WHAT THIS TASK INVOLVES
Can you set down, exactly as they appear below, the lines from the opening of the material through the one bearing "The height and", minus the pictures?

=-=-=-=-=

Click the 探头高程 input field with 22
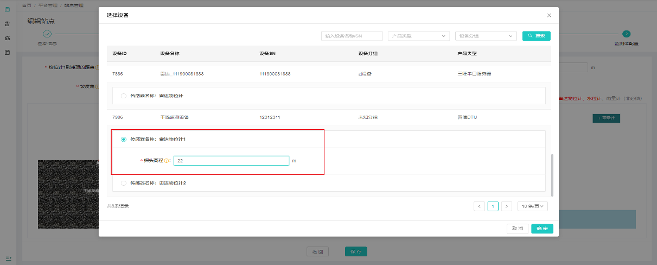This screenshot has width=657, height=265. point(231,161)
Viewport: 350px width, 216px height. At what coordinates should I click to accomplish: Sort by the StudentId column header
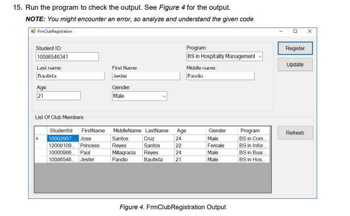[63, 130]
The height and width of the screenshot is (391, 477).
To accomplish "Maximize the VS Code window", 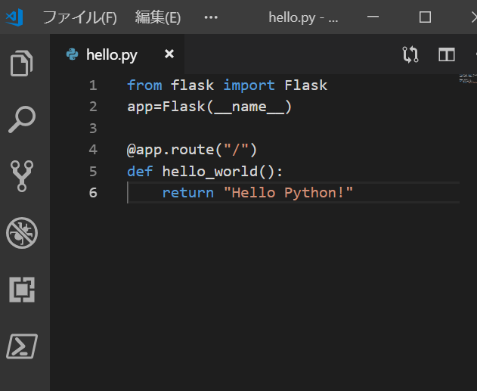I will (425, 17).
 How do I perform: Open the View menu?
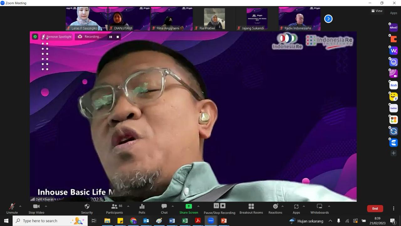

=-=-=-=-=

RESULT OF THE EXERCISE
Click the 探头高程 input field with 22
This screenshot has width=657, height=265. point(231,161)
Viewport: 350px width, 216px height. At what coordinates should I click to accomplish: Sort by the StudentId column header
[63, 130]
The height and width of the screenshot is (391, 477).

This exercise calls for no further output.